Do you all try and wait a little longer after your first cuttings to try and let all weeds come on? Is there stuff to spray that would let a residue so to provide a little longer coverage? Thanks all


----------



## Vol

I do spray here when I experience conditions like yours....your 2-4d AMINE dosage will need to be much stronger as weeds and grass toughen up as the summer moves along. I would probably double the 2-4d dosage now or change to a different herbicide altogether. Maybe try pasturegard or another type. But, it is hard to beat the price/value of 2-4d. Quite often many herbs will have about a 4 week waiting period before harvesting for forage....keep this also in mind.

Too hot now for ester...you need amine to keep the spray from volutizing and wandering over in a vapor cloud and killing your neighbors grapes or flowers or whatever they might be growing.... 

Regards, Mike


----------



## mlappin

Jeez, you guys and your free leases.

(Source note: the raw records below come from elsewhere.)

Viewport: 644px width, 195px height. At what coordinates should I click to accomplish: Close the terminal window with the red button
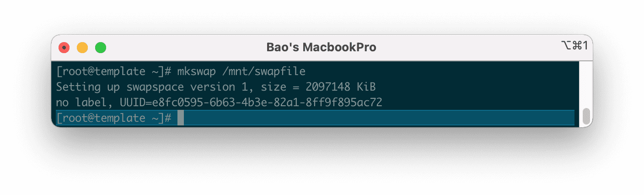[64, 48]
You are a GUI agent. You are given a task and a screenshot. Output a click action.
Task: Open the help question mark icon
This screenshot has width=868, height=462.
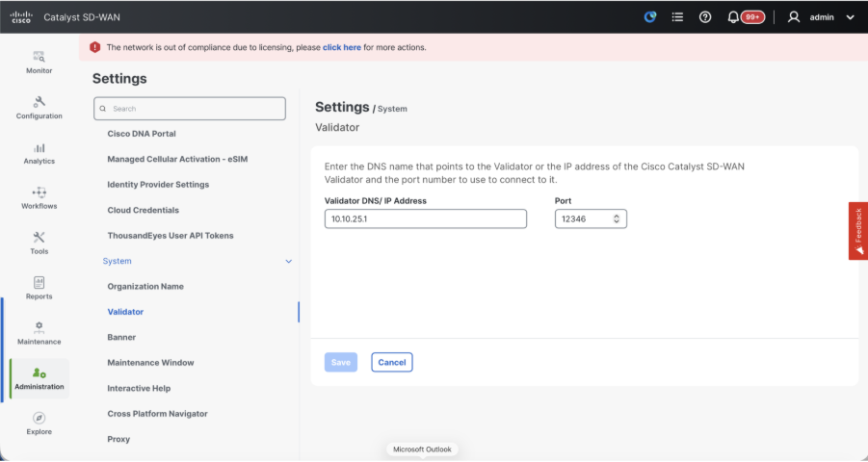tap(705, 17)
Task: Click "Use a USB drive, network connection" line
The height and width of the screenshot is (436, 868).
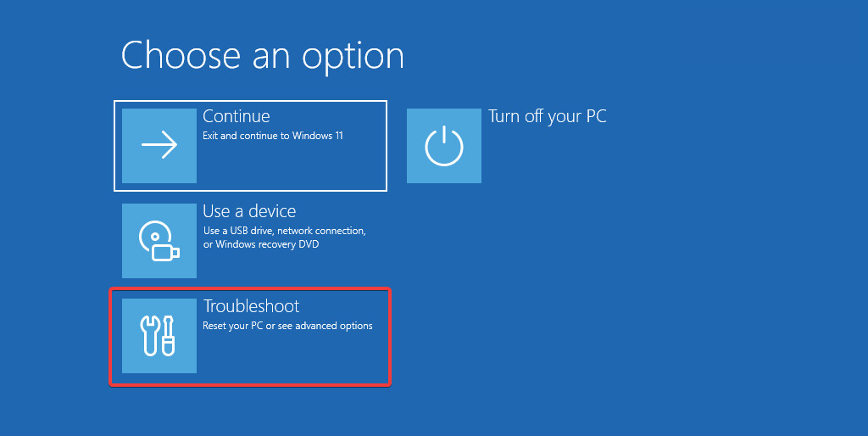Action: (x=284, y=231)
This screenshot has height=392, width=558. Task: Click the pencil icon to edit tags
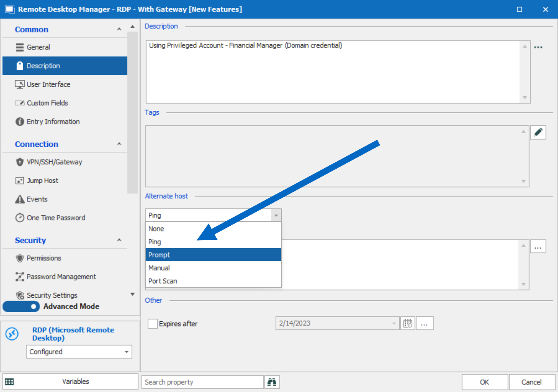(538, 132)
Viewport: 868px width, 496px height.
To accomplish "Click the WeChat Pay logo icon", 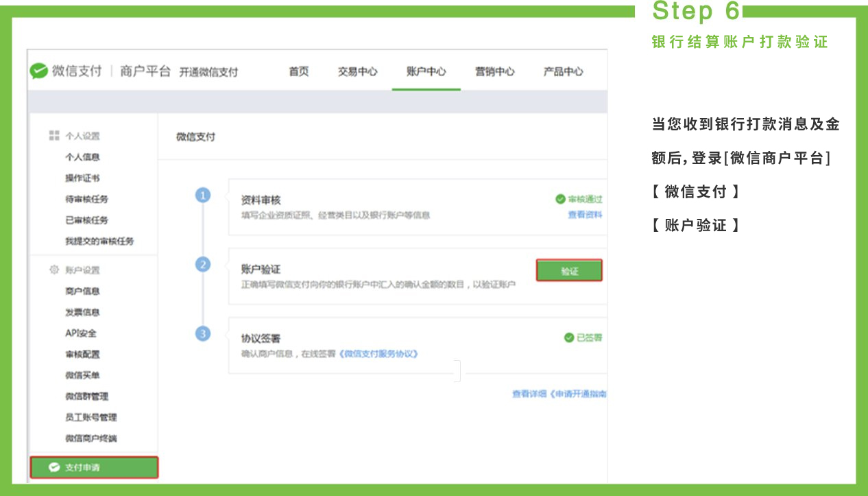I will tap(38, 71).
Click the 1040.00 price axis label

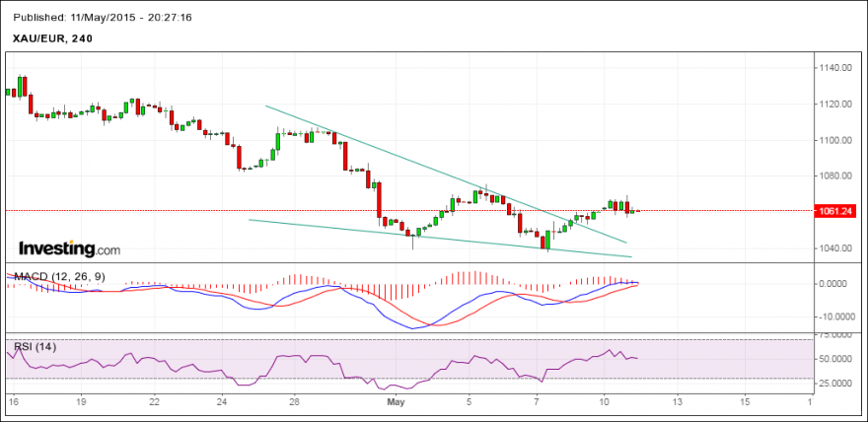pyautogui.click(x=835, y=247)
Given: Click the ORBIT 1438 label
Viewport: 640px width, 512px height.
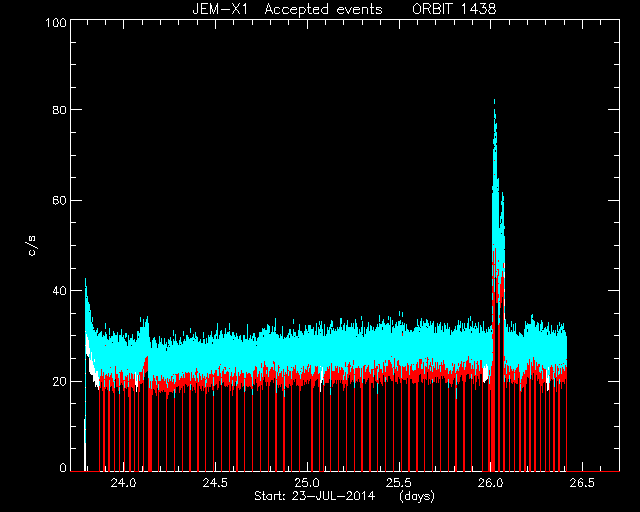Looking at the screenshot, I should [x=454, y=9].
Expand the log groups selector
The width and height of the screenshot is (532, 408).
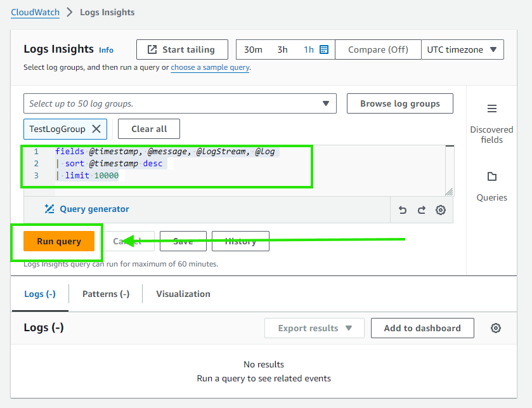click(x=326, y=103)
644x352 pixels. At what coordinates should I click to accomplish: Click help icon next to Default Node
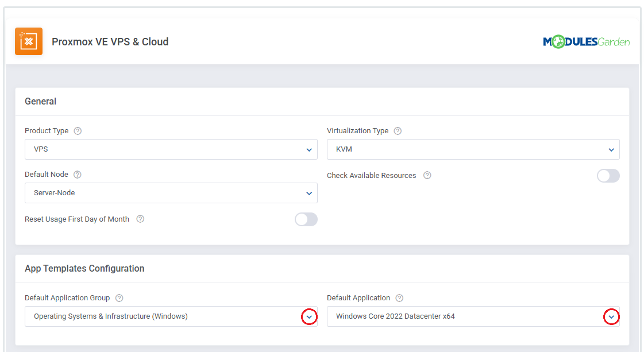click(78, 175)
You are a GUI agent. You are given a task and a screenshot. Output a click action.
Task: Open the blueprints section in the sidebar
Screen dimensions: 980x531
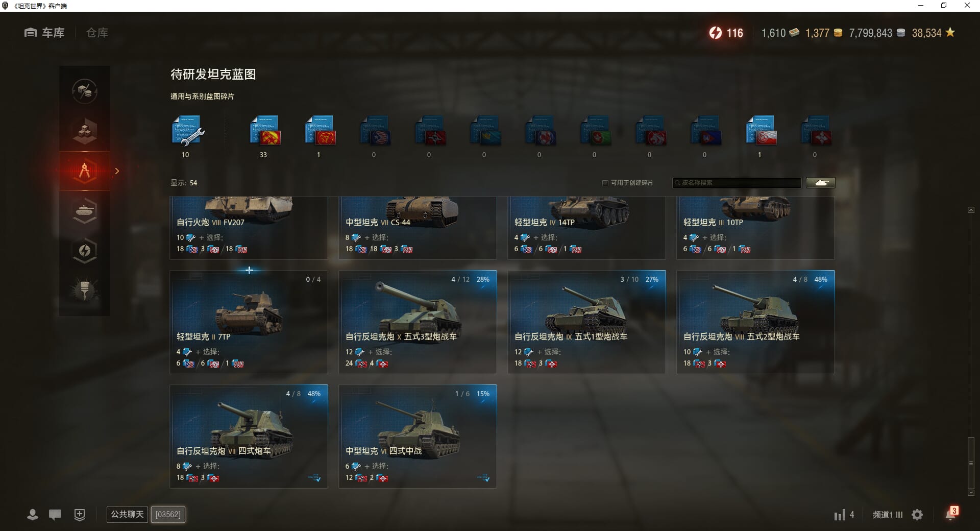click(x=85, y=171)
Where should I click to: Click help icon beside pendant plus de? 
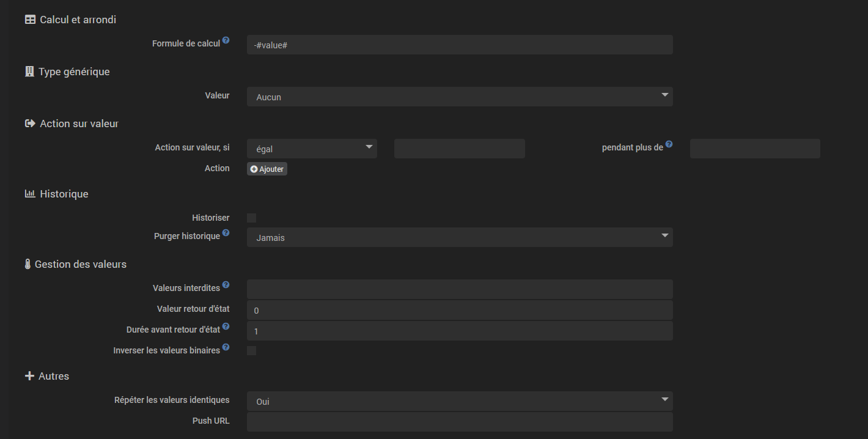(669, 144)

I have one "free" lease mainly because everybody else is scared to mow it.

Dad had one free lease, mainly to keep the weeds down, drainage was so bad and it had so many snags where they just left the trees grow in the wet spots that even free, it was hard to break even.


----------



## PaCustomBaler

Whitmer,

This thread is pretty old so don't know if this would be of help. From my experience with milkweed and hemp dogbane (both very similar weeds located in PA), apply a mix of 2,4-D and Banvel or Crossbow right before the first frost. Maybe throw a little N in with it. This makes the plant think it's getting fed, but it is also the time of year when the grass nutrients are being sent back down to the roots in preparation for winter. Thus, you want the foliar spray to be absorbed by the weeds, sent down the stem, and into the roots for a good kill.


----------